TEXTO DO DOCUMENTO:
Para Mauad, a queda dos juros nos Estados Unidos pode ter outro efeito positivo para a economia brasileira.
“À medida que o Federal Reserve vai cortando juros lá, o Banco Central aqui encontra um pouco de espaço para cortar os juros também. E isso pode favorecer a nossa economia real”, afirma Mauad.
“Se os juros estão mais baixos no Brasil, cai também o custo de captação de recursos das empresas, e isso torna mais atraente o investimento em setores produtivos da economia e não apenas no mercado financeiro.”
Mas Ribeiro alerta que, apesar de haver em tese uma relação entre os juros americanos e a cotação do dólar no Brasil, na prática esses efeitos nem sempre existem.
Ele lembra que, no último ciclo, a taxa de juros brasileira subiu mais do que a americana.
Em teoria, isso significaria que o real ficaria mais atraente do que o dólar — o que deveria provocar uma queda na cotação da moeda americana no Brasil. Mas o que se viu no período foi o oposto: o real se desvalorizou.
Juro brasileiro subindo
Livio Ribeiro vê na decisão do Federal Reserve desta quarta-feira outro impacto importante para a economia brasileira.
Segundo ele, o tamanho do corte americano provavelmente vai influenciar o debate sobre os rumos dos juros no Brasil.
A exemplo do que fizeram os Estados Unidos e outros países do mundo após a pandemia, o Brasil também subiu bastante sua taxa de juros para lidar com o forte aumento da inflação — atingindo 13,65%.
Mas, em setembro do ano passado, um ano antes dos Estados Unidos, o Brasil iniciou um ciclo de cortes de seus juros — sinalizando que a inflação estava sob controle no país e se encaminhando para a meta.
No entanto, esse ciclo foi interrompido em junho, quando o Copom decidiu manter a taxa em 10,50%.
Na super-quarta desta semana, a expectativa no mercado é de que o Brasil irá na contramão dos Estados Unidos e voltará a subir seus juros — a aposta de grande parte dos analistas é que o aumento será de 0,25 ponto percentual.
O alerta foi aceso, porque há sinais de que a economia brasileira está crescendo mais rápido do que se acreditava. A notícia pode parecer boa, mas ela traz um risco de volta da inflação.
“A economia brasileira está rodando em um ritmo mais forte do que a gente imaginava. No primeiro semestre desse ano, especificamente no segundo trimestre, houve um desempenho do PIB [Produto Interno Bruto] muito acima do esperado. Isso é um sinal de uma economia que está andando acima das suas possibilidades”, diz Mauad.
O risco, segundo Mauad, é de o crescimento do PIB provocar uma inflação de demanda no Brasil.
“Isto é: as pessoas compram, compram; o governo gasta, gasta. O lado da demanda sobe e o lado da oferta de bens e serviços não acompanha na mesma velocidade”, explica Mauad.
“A economia fica muito aquecida, e começam a faltar produtos. E o ajuste se faz no preço para cima dos bens e serviços, gerando inflação. Para combater esse tipo de inflação, o Banco Central tem que subir as taxas de juros para dar uma desaquecida na demanda.”

TAREFAS OBRIGATÓRIAS:
- a) Liste todas as instituições de política monetária mencionadas no texto sobre juros.
- b) No trecho do texto sobre juros que começa com as palavras "Segundo ele, o" e termina com "para a meta.", troque "pandemia" por "crise sanitária".
As linhas não têm relação com o texto sobre juros.

CONJUNTO DE DADOS:

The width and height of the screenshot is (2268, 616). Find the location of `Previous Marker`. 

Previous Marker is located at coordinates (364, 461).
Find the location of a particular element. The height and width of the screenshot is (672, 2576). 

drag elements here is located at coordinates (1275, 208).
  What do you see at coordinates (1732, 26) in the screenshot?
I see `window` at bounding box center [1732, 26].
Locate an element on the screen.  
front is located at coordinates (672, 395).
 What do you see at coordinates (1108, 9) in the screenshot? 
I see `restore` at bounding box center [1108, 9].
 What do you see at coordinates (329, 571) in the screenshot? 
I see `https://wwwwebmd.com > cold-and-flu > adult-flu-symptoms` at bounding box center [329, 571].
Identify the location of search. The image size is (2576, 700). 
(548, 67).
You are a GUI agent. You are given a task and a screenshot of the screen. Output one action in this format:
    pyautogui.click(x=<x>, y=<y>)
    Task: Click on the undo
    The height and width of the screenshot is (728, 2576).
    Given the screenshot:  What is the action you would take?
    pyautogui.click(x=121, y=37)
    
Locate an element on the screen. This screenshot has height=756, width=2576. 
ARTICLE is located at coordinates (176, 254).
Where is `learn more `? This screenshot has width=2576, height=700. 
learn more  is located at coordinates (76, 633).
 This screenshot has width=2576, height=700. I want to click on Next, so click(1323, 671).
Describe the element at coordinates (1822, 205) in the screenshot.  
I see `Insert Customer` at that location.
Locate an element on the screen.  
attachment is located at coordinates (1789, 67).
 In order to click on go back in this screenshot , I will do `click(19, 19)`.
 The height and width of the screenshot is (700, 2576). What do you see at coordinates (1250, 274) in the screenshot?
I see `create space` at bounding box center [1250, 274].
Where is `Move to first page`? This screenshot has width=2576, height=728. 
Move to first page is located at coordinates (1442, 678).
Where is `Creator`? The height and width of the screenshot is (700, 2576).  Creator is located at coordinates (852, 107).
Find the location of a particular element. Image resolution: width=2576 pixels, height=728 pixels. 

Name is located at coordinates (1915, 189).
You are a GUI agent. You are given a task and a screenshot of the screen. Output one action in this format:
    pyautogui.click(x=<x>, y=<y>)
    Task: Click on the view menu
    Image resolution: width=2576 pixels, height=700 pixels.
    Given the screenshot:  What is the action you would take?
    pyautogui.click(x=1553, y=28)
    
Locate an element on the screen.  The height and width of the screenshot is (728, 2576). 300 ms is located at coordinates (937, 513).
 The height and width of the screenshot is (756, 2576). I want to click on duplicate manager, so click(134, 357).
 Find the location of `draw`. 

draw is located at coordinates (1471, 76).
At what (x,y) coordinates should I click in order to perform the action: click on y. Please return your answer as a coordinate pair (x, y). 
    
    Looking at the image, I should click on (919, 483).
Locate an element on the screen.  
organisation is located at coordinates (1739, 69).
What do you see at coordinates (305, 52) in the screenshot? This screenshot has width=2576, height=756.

RESPOSTAS POR ITEM:
- a) Federal Reserve; Banco Central; Copom

- b)
Segundo ele, o tamanho do corte americano provavelmente vai influenciar o debate sobre os rumos dos juros no Brasil.
A exemplo do que fizeram os Estados Unidos e outros países do mundo após a crise sanitária, o Brasil também subiu bastante sua taxa de juros para lidar com o forte aumento da inflação — atingindo 13,65%.
Mas, em setembro do ano passado, um ano antes dos Estados Unidos, o Brasil iniciou um ciclo de cortes de seus juros — sinalizando que a inflação estava sob controle no país e se encaminhando para a meta.